Gasoline vehicle bans coming and motorcycling isn't ready

Jul 05, 2019

Motorcycles could be heading for a sea change, and I’m not convinced we’re prepared for it. A list of nations, many key to motorcycling, are planning to ban the sale of new internal combustion engine (ICE) vehicles within the next 10 to 20 years.

The United States is not on that list, though bans in major markets could certainly affect the number of “normal” motorcycles being produced. 

The Center for Climate Protection lists 11 nations aspiring to ban the sale of new ICE vehicles in the not-so-distant future. The list includes China (2040), India (2030), and Taiwan (motorcycles by 2035, other vehicles by 2040). Quite a bit of Europe claims to be on board, as well. These markets are enormously important to moto-kind. Should they follow through with their goals, it would be something of a paradigm shift for our sport. If they don’t, well… what was all that about?

My aim here isn’t to scare you into thinking that motorcycling as we know it will be gone so soon. (It can certainly look that way sometimes.) So far, all these “bans” are just words of intent. But the words do exist. I just want to start thinking now about the proposed laws of tomorrow, because the transition away from ICE power would have an unprecedented impact on what we can buy and ride.

EV charge point
We're going to need a lot more of these if we have to give up gasoline. Tony Webster photo via WikiMedia.

In addition to the Center for Climate Protection’s list, other countries and major cities are announcing target stop-sale dates of their own, or incentivizing the sale of EVs to pull consumers away from ICE. Most bans are slated to begin between 2030 and 2040.

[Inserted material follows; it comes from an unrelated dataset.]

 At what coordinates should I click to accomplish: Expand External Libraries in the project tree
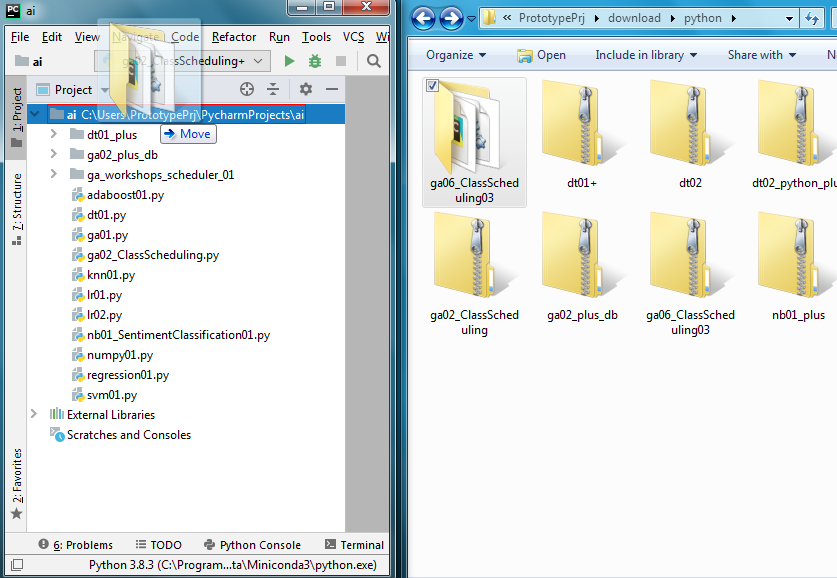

Look at the new bikes on the floor at your local dealership. Odds are, every one is powered by gasoline. So what will shops sell after new ICE bikes are banned? Electric motorcycles, presumably, but they aren’t yet ready to fully take over in the minds of many riders. Count me among them. Lemmy, Spurgeon, and Joe discussed some of these issues in the latest episode of Highside/Lowside

If I know Common Tread, someone’s already writing in to say that their local dealer carries Zero (or another brand’s) electric motorcycles, which is great. Could they carry the entire industry in 10 years? In a 2018 press release, Zero CEO Sam Paschel claimed they were selling more electric motorcycles than all their competitors combined. Business Insider quoted their annual sales at about 2,000 units for that same year. If Paschel’s numbers are right, that puts total electric motorcycle sales in the United States at less than 4,000 units for 2018. Zero and other EV manufacturers continue to grow, though they'd have a long road ahead, even with the help of larger manufacturers transitioning away from ICE. Most major manufacturers have at least shown EV concepts at this point, but they're nowhere near ready to replace all the ICE motorcycles on showroom floors with electric alternatives. Maybe we’d just have hellacious waiting lists if we want to buy new.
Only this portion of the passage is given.